* _AVAILABLE RECORDS_
'''

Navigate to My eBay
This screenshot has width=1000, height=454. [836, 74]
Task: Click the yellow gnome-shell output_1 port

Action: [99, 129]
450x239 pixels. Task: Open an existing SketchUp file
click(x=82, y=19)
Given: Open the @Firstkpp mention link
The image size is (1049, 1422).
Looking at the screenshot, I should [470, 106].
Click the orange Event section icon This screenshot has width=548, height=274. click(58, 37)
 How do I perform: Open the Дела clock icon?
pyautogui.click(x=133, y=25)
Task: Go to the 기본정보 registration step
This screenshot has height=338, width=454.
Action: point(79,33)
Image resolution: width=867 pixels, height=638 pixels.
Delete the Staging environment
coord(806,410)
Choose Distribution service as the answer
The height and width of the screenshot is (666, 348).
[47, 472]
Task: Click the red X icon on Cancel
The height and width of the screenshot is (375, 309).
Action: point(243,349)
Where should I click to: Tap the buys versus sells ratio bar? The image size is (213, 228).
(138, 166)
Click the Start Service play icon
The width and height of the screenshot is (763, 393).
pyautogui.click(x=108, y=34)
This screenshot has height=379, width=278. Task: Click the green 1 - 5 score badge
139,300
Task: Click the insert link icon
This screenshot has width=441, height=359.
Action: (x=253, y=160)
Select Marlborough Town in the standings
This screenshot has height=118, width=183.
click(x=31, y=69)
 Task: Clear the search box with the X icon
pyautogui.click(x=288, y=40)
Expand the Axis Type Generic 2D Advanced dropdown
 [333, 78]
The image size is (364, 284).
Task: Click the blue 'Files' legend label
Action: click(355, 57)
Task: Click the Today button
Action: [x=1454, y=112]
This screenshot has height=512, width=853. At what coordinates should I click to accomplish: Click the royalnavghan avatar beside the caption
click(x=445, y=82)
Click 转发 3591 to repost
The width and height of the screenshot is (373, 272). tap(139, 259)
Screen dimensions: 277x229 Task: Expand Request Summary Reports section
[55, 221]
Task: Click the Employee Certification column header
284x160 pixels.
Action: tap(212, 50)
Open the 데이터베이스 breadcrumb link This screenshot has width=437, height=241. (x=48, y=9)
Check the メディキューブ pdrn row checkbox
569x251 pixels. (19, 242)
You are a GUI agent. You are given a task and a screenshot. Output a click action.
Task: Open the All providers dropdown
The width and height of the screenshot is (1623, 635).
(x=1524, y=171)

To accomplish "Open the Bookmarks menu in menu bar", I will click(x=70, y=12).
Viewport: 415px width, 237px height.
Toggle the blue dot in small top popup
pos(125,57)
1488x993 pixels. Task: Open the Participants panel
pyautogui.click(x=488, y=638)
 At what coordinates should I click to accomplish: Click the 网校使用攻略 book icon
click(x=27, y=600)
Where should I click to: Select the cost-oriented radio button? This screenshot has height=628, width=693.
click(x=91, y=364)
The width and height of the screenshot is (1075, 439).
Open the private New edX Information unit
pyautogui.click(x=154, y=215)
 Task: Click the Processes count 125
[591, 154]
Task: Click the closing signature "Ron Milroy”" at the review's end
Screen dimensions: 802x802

'''

* _REQUIRED ACTION_
Report how many lines in this data include the string "link", and nothing else.

* _RESULT FOR THIS TASK_
3